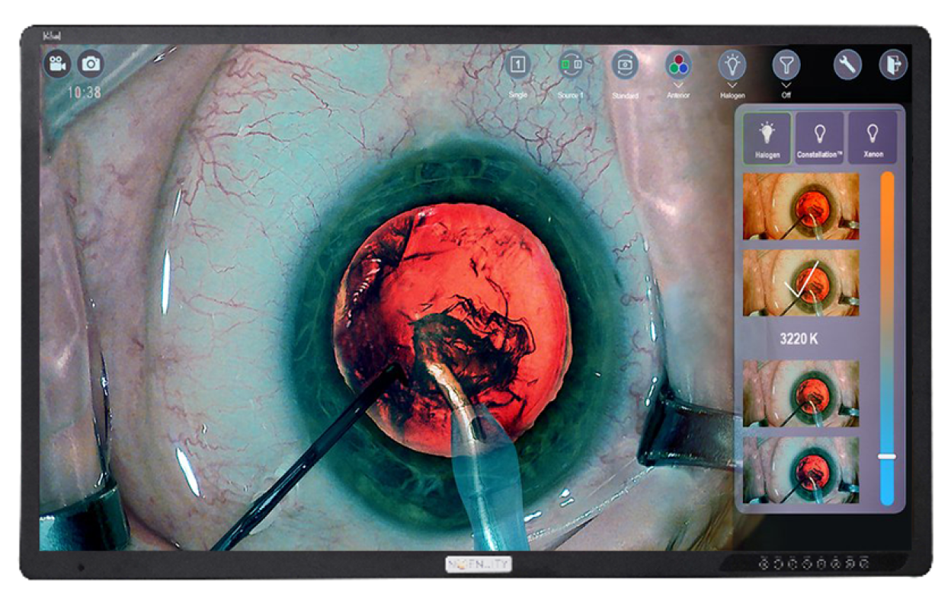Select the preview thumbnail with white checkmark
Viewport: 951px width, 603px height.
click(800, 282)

==

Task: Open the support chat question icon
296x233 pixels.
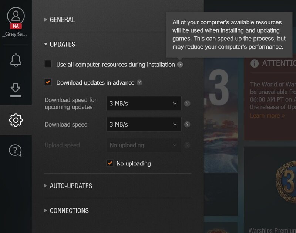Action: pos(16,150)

Exercise goal: Write out the lines from the one containing "Select the preview" through the one containing "click(800, 282)", both included, leaving out the images.

Response for this exercise:
Select the preview thumbnail with white checkmark
Viewport: 951px width, 603px height.
click(800, 282)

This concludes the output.